Now, is this CPU bottleneck because of batman and routing or something else? (cannot forward packets fast enough?) 11mbits isn't really that much and I still have to see my setup hit that figure between only two nodes, let alone multi-hop.
Now that we've played around a bit can someone please provide some benchmarks of a 5-node network (with some multi-hop paths) with batman and with just the whole network bridged and on the same subnet.
What sort of performance should you expect in either scenario?
As I said before, I used to get 1MB/s with non-routed bridged network of two atheros devices but ever since I started using batman, 300KB/s is the most I was ever able to achieve between the same two nodes. 2 hops and it goes down to 40KB/s.
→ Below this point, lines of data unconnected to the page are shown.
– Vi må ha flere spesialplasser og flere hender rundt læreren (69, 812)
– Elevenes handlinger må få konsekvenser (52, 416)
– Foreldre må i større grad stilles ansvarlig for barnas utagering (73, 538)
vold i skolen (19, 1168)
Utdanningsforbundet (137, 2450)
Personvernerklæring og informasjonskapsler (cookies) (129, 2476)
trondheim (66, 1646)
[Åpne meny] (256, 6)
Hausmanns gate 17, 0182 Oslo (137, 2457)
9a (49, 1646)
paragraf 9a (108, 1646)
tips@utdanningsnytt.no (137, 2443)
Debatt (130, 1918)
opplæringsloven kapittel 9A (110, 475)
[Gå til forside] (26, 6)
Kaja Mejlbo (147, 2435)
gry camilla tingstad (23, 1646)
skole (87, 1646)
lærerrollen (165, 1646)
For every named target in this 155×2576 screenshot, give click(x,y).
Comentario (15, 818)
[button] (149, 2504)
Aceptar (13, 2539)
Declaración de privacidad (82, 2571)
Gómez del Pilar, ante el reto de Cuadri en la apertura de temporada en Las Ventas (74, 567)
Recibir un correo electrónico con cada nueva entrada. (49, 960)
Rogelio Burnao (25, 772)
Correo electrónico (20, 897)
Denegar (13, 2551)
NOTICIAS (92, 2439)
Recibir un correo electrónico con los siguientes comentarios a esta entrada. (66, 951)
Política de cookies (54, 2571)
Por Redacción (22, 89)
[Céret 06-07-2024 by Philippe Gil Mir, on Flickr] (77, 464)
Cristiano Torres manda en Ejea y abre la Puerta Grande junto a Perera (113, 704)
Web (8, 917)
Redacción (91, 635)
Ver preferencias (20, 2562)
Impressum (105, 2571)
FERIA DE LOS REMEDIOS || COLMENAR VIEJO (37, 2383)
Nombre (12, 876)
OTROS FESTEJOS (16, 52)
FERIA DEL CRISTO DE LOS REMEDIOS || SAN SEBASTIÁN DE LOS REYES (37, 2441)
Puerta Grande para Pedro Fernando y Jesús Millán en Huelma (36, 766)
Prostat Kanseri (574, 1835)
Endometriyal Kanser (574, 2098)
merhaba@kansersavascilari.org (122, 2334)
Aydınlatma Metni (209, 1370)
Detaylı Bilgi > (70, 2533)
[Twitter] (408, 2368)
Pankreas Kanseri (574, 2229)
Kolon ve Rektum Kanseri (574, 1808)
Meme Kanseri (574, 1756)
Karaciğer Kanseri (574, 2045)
-----Original Message----- From: b.a.t.m.a.n-bounces@open-mesh.net [mailto:b.a.t.m.a.n-bounces@open- mesh.net] On Behalf Of Shane Chao Sent: Tuesday, June 03, 2008 1:34 AM To: b.a.t.m.a.n@open-mesh.net Subject: [B.A.T.M.A.N.] Multiple radios to improve throughput
Elektra,
Thank you for pointing out in May 08 that most embedded boards do not have enough CPU power to saturate the capacity of single radio link. I was experimenting Batman in a straight line, three node configuration with the middle node having two radios so it doesn't have to switch between node 1 and node 3. My configuration is as follows:
node 1 node 2 node 3
ath0 <--ch 1--> ath0 ath1 <--ch 11-> ath0
When I ran iperf between node 1 and 3, I did not see any throughput improvements with either one or two radios in node 2. I even stopped Batman and manually setup the routes and the performance remains the same. However, when I upgrade node 2 from a 200MHz CPU board to a 500MHz CPU board, the bandwidth went up 50%. So thanks again for pointing out my bottleneck:)
Lastly, can someone suggest some embedded boards fast enough to push wifi radios to its limits?